On July 21, 2001, the International Labor Rights Fund and the United Steel Workers Union filed an Alien Tort Claims Act (ATCA) suit on behalf of Sinaltrainal in U.S. Federal Court in Miami. The plaintiff seeks to hold the company and its bottlers liable for allowing paramilitaries to commit a series of crimes against Coca-Cola workers. Most prominent among these crimes is the 1996 murder of union leader Isidro Gil and the burning of the union’s offices in Carepa in the Antioquia department. Prior to the murder, workers observed the plant manager conversing with a paramilitary leader in the company cafeteria, and paramilitaries subsequently entered the factory and forced workers to sign letters of resignation from the union that were written on the company’s computers (see Coca-Cola Accused of Using Death Squads to Target Union Leaders).

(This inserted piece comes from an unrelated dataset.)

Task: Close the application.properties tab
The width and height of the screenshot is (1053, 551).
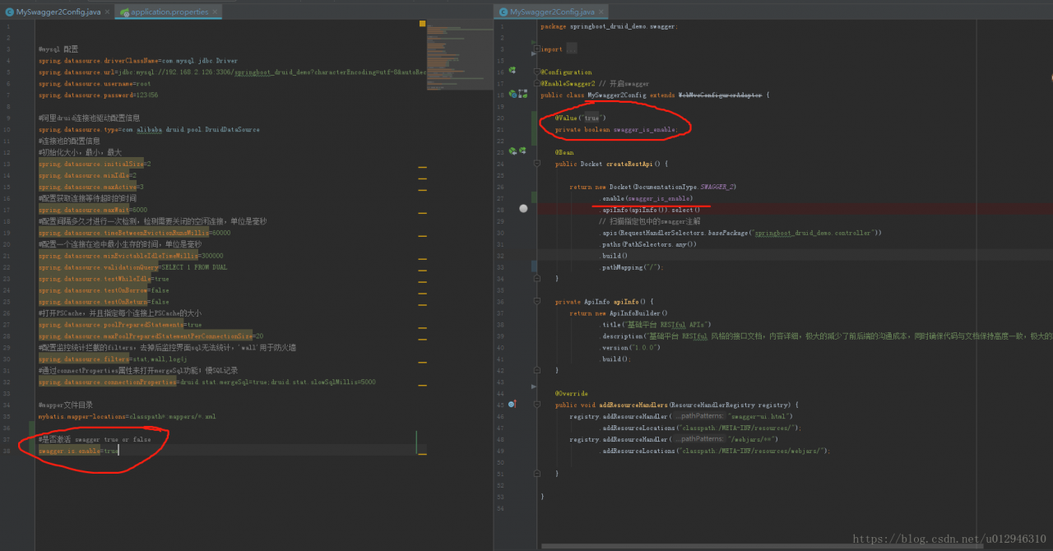Action: coord(216,12)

Coca-Cola vehemently denies that it is responsible in any way for the deaths of Colombian workers, arguing that it neither owns nor controls the bottler. Yet the company shares several board members with FEMSA, controls 40 percent of its stock and receives information on a daily basis about operations in Colombia. A U.S. judge ruled in March that FEMSA must answer the charges laid out in the lawsuit, but he accepted the parent company’s argument and removed it from the case. Plaintiffs, however, plan to appeal the ruling.

Coca-Cola’s denials would be more credible if the company acted vigorously to protect the lives of its employees. Allegations that the company is complicit in the terror waged against its employees are nurtured by its legal retaliation against union leaders. After the ATCA lawsuit was filed against it, for example, Coca-Cola charged some of the Colombian plaintiffs with slander and defamation. Although the Colombian prosecutor dismissed these charges after finding them to lack merit, the company’s hardball, anti-labor tactics present a different picture of the Coca-Cola Company than the refreshing image that it likes to project.

Lesley Gill teaches anthropology at American University and is the author of The School of the Americas: Military Training and Political Violence in the Americas (Duke University Press, 2004). This article first appeared in Colombia Journal.